» Consigne 1: Reprenez le passage du texte sur l'embodiment qui commence par « Mais avait-on vraiment » et s'arrête après « Comment l’aborder ? », en substituant « scientifique » à « chercheur ».
» Consigne 2:
D'après le texte sur l'embodiment, répondez brièvement :
(a) À quelle date se tient la journée d'étude ?
(b) Depuis quelle année le séminaire est-il tenu à Aix-Marseille Université ?
(c) À quel moment l'embodiment a-t-il émergé comme programme de recherche en sciences cognitives ?

Embodiment
Embodiment
Published on Thursday, February 14, 2019
Abstract
L’épistémologie des sciences cognitives connait un profond bouleversement dans les années 1990. Depuis, les programmes de recherche autour de la cognition incarnée ou « embodiment » ont pris de la force, remettant en cause la nature de la cognition dans des disciplines comme la psychologie, la philosophie, l’intelligence artificielle, les neurosciences et la linguistique. La cognition est incarnée lorsque des aspects du corps de l’agent, au-delà du cerveau, jouent un rôle important dans les processus cognitifs : la cognition n’est plus conçue comme un processus de traitement symbolique de l’information, mais comme une intégration et une interaction d’un ensemble d’informations communiquant entre le cerveau, le corps et l’environnement.
Announcement
Cette journée d’étude du 15 Mai 2019 a pour but de clôturer le séminaire « Embodiment : le rôle du corps dans la cognition », tenu à Aix-Marseille Université depuis 2017 et labelisé Initiative Jeunes Chercheurs CRISIS depuis 2018.
Présentation du thème général
L’embodiment, ou cognition incarnée, a émergé au début des années 1980 comme un programme de recherche en sciences cognitives visant à réévaluer la place du corps dans l’ensemble des phénomènes cognitifs (perception, action, émotion, sentiment, langage, conceptualisation, mémoire, etc.). L’esprit n’est pas considéré de façon isolée, mais toujours à la fois « embodied », inscrit dans un corps, et « embedded », c’est-à-dire situé dans un environnement, que celui-ci soit naturel, culturel, social ou technique.
Mais avait-on vraiment déjà pensé la cognition de façon totalement désincarnée ? Comme l’explique A. Clark[1], aucun chercheur sérieux n’a jamais prétendu que le corps ne jouait aucun rôle dans la cognition. Mais de quelle manière ? et jusqu’à quel point ? Quel est le rôle exact du corps ? Quelle est son importance ? Comment le définir ? Comment l’aborder ?

» Entrées extraites:
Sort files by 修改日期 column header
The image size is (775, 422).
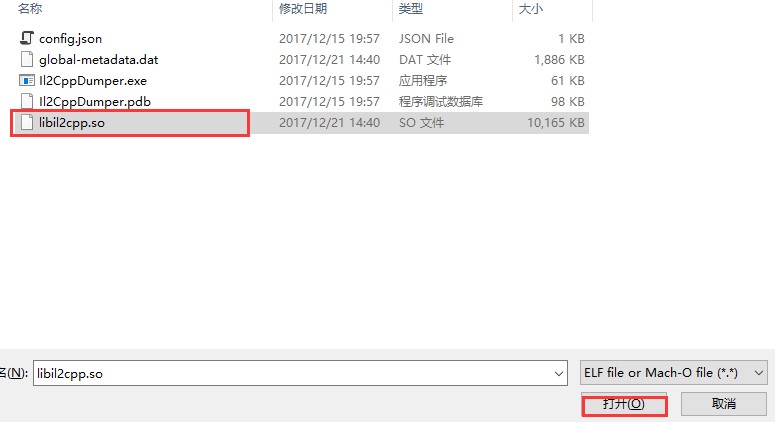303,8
--
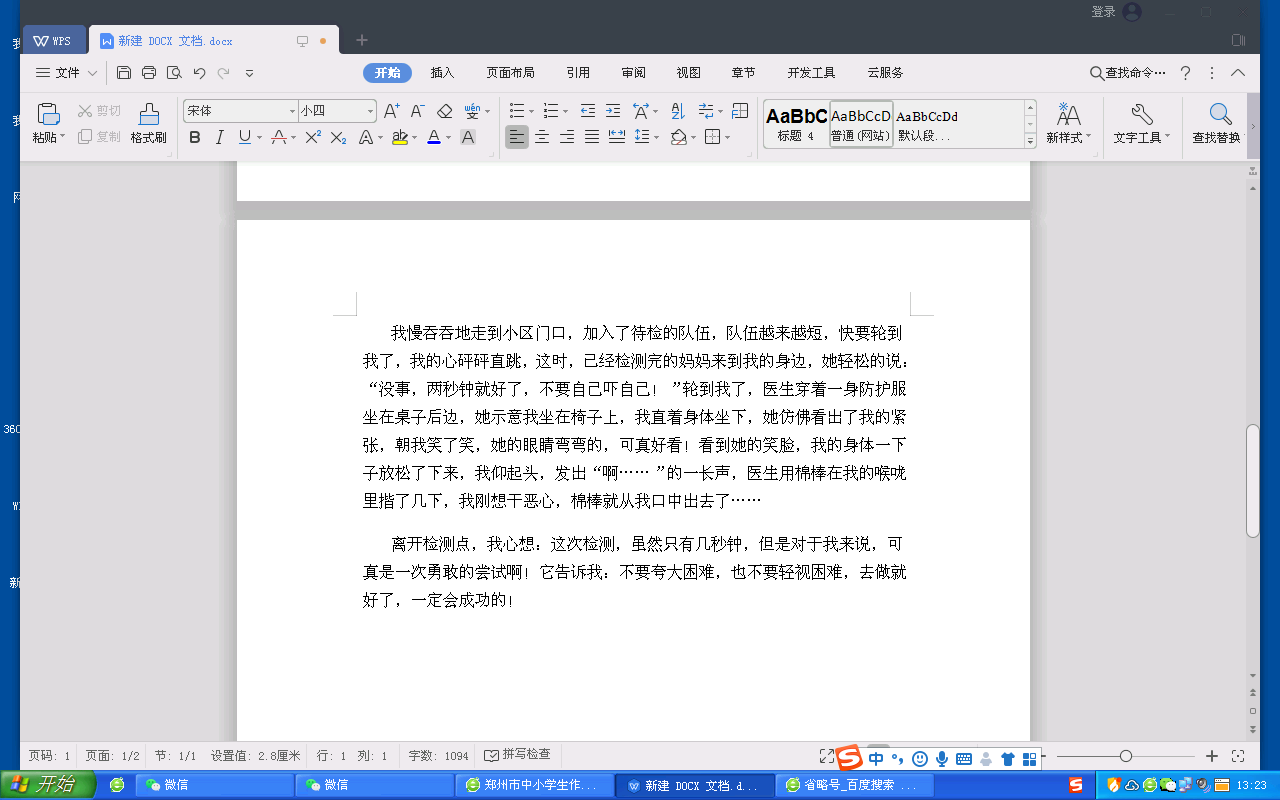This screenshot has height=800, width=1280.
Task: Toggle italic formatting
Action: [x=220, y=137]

» Réponse correcte 1:
Mais avait-on vraiment déjà pensé la cognition de façon totalement désincarnée ? Comme l’explique A. Clark[1], aucun scientifique sérieux n’a jamais prétendu que le corps ne jouait aucun rôle dans la cognition. Mais de quelle manière ? et jusqu’à quel point ? Quel est le rôle exact du corps ? Quelle est son importance ? Comment le définir ? Comment l’aborder ?

» Réponse correcte 2:
(a) Le 15 mai 2019.
(b) Depuis 2017.
(c) Au début des années 1980.